TASK SET:
(1) Translate this sentence from the article on super commuting in South Africa into French: "Long commutes have become an unfortunate reality for many South Africans fed up with increasing traffic congestion and rising fuel prices."
(2) Extend the article on super commuting in South Africa, picking up after its final sentence.
(TEXT FOR ANALYSIS begins)
Long commutes have become an unfortunate reality for many South Africans fed up with increasing traffic congestion and rising fuel prices. But when the commute involves air travel to an office in another city, the journey is often part of a lifestyle choice.

An increasing number of South African executives and professionals are becoming “super commuters” who travel weekly between their jobs in the city and their homes at the coast or in the countryside, or between the city where they live and the city where they work, says Berry Everitt, chief executive of the Chas Everitt International property group.

For many, the rationale for this lifestyle is to ensure that while they are working, their families live in a safer and less stressful environment – often a gated estate with its own school and sporting and recreational facilities.

“They will generally leave home on a Sunday night or early Monday and return on a Thursday or Friday, depending on their employers.” Although it is difficult to determine just how popular the “super commuting” trend is, says Donné Jacobs, a Greeff area specialist in Somerset West, it is growing.

“More families are moving to the Cape for the lifestyle and schooling prospects, while in most cases the husband does the weekly commute to Gauteng and KwaZulu-Natal.”

The Western Cape is also seeing a rise in super commuting among professionals working in the Port Elizabeth and Pretoria areas, says Cedric Le Bon, a Greeff senior broker in the CBD, Foreshore, De Waterkant and Green Point.

“A lot of families are planning their retirement and are looking to move their families to the Western Cape and commute from one province to another while they wind down their business interests over the years.” Jacobs says the super commuting trend ties in with semigration trends.
(TEXT FOR ANALYSIS ends)
(RECORDED INFORMATION begins)
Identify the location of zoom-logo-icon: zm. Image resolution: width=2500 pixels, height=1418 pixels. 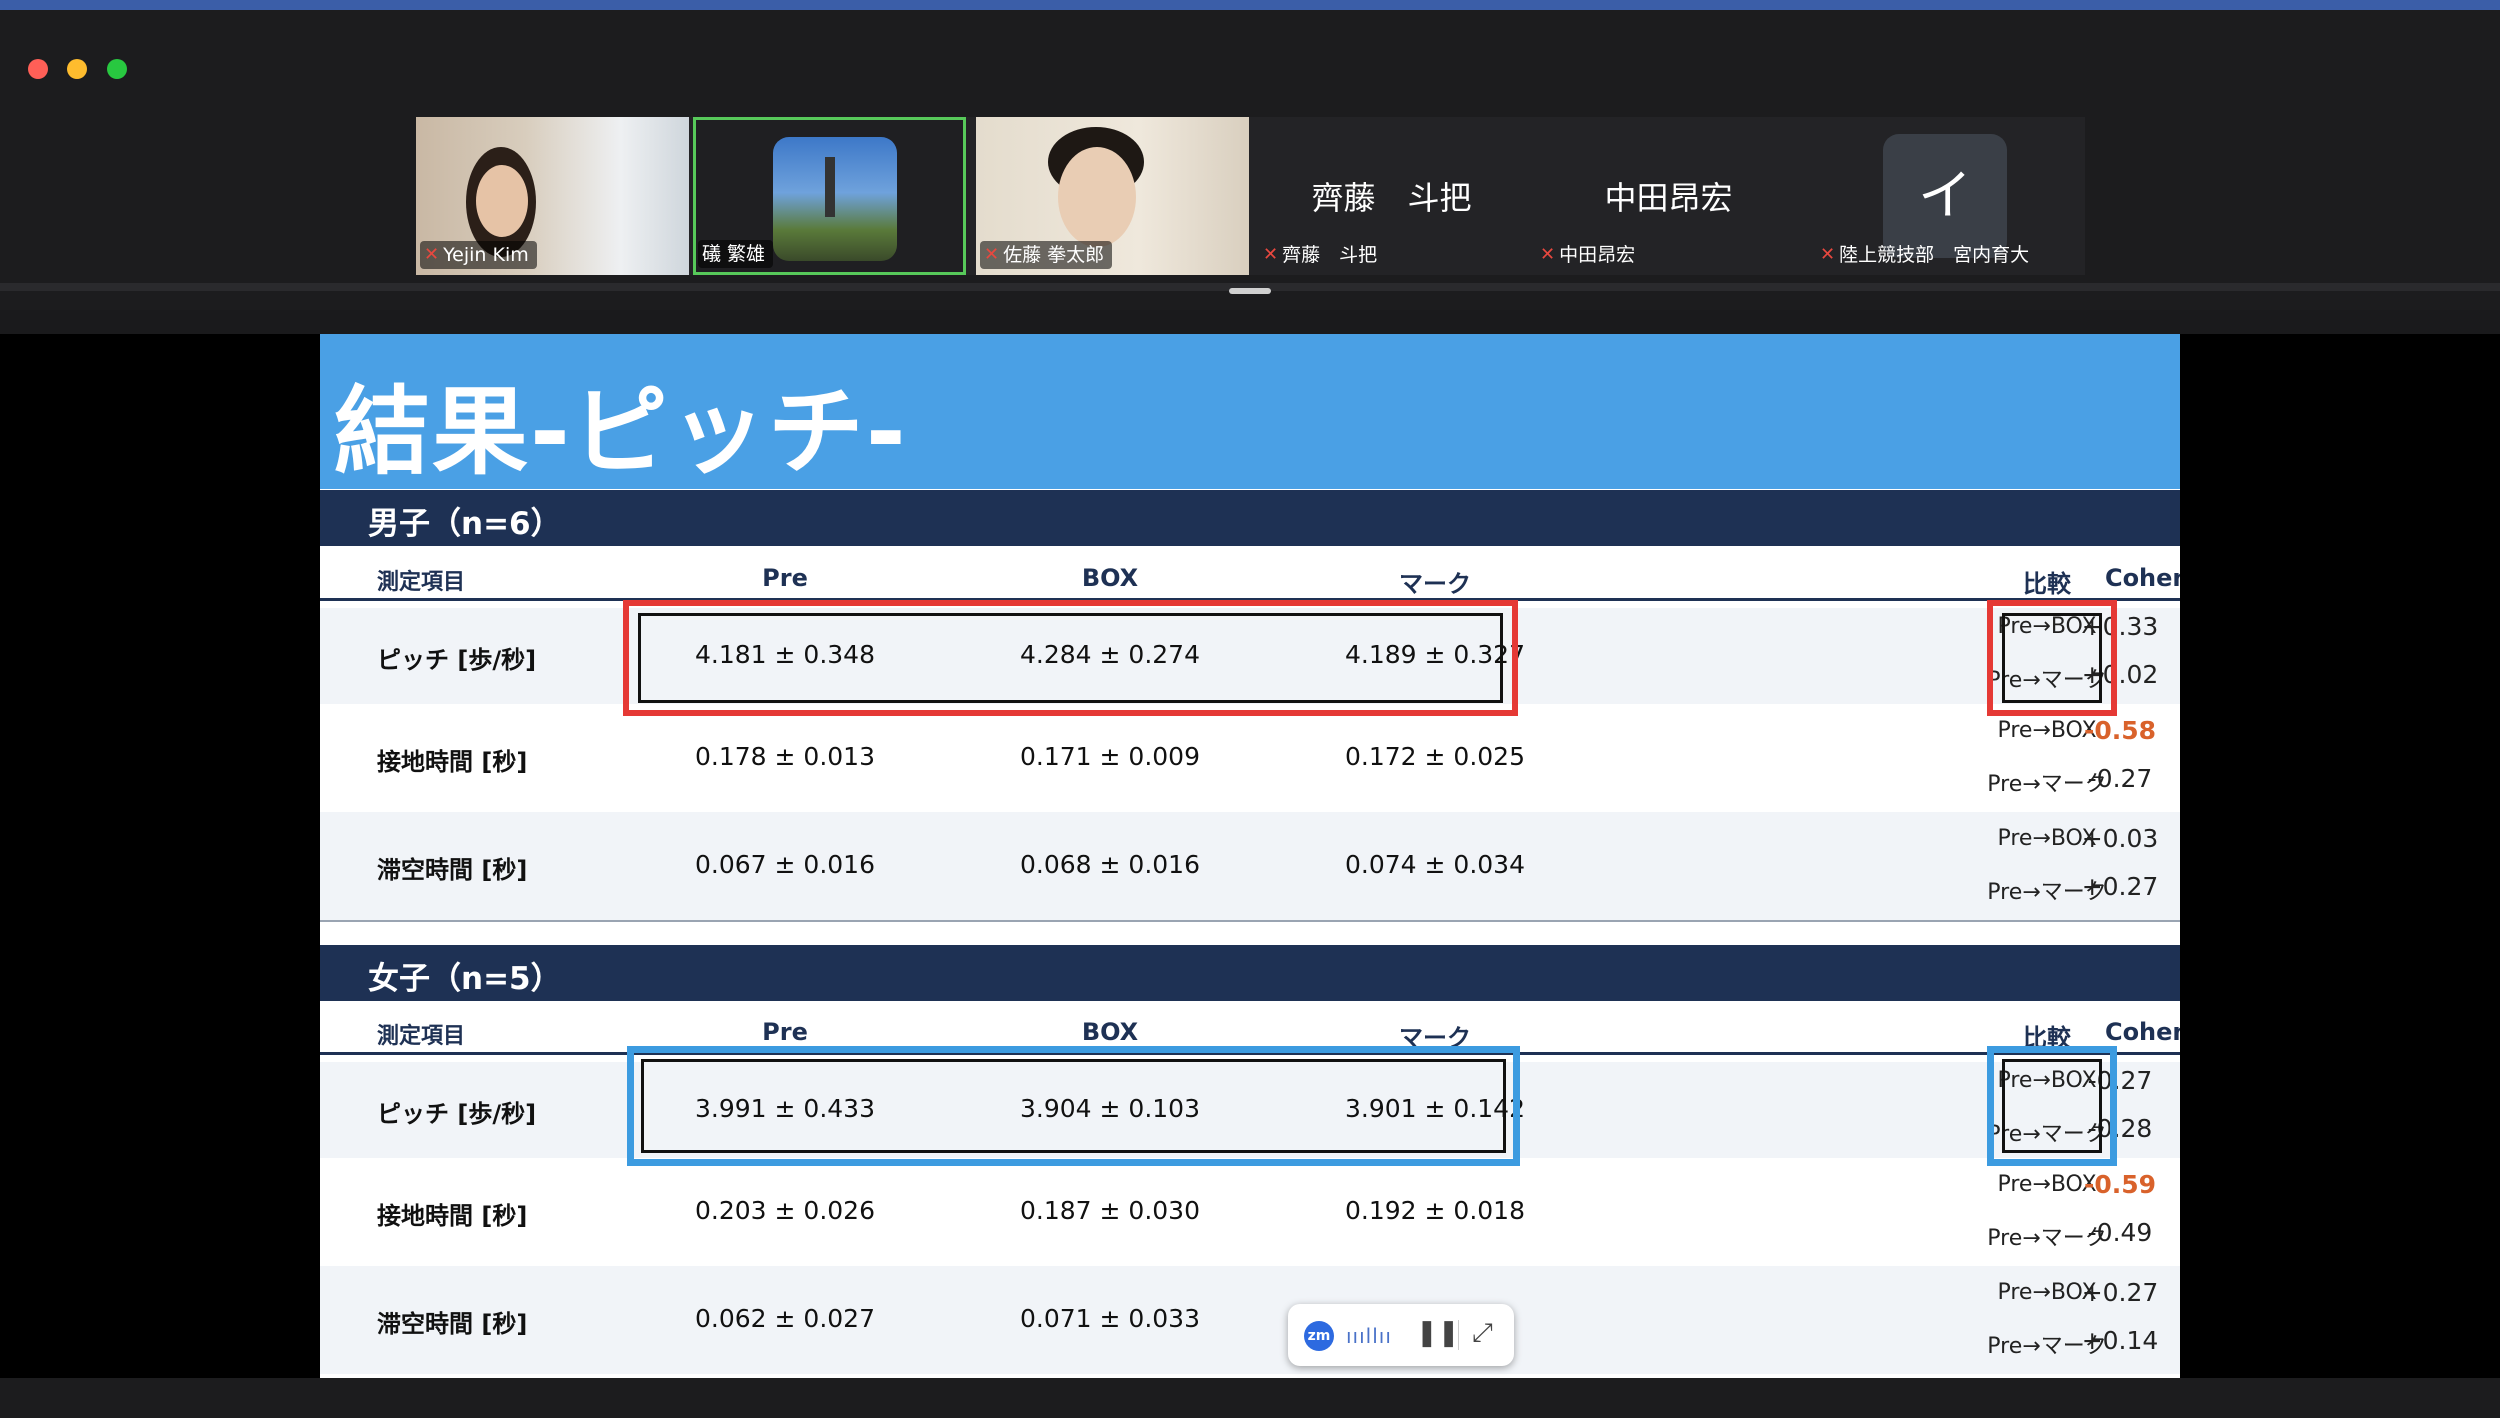
(1319, 1336).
(RECORDED INFORMATION ends)
RESPONSES PER TASK:
(1) Les longs trajets domicile-travail sont devenus une triste réalité pour de nombreux Sud-Africains excédés par la congestion croissante du trafic et la hausse des prix du carburant.

(2)
“Over the past five years we have seen a huge influx of families moving from Gauteng and from KwaZuluNatal.” While remote working makes it easier for people not to commute at all, says Chris Cilliers, chief executive and principal for Lew Geffen Sotheby’s International Realty in the Winelands, it is still common for Cape Town residents to spend part of the week in Joburg for work.

“We are still seeing people moving from Gauteng in general to the Western Cape.” KwaZulu-Natal is also a popular option for super commuters, says Wakefield Real Estate chief executive Myles Wakefield.

With employment opportunities in that province on the decline – particularly in certain fields at senior levels – the super commuter trend will “show a gentle increase”.

“Our experience is that generally those who choose the province as their home base do not envisage the commuter lifestyle as being permanent. It’s a short to mid-term financial decision, with the end-vision being to find local employment, be transferred, start a business, or retire.

“Most super commuters do not relocate families from KwaZulu-Natal to Gauteng because they don’t see commuting as a forever plan. They prefer the more laidback KwaZulu-Natal lifestyle.”

South Africa’s super commuters don’t just work in the country, says Pieter Jordaan, Seeff licensee in George. “Some work in Africa and Dubai, Abu Dhabi or Qatar and settle their families in the Western Cape.”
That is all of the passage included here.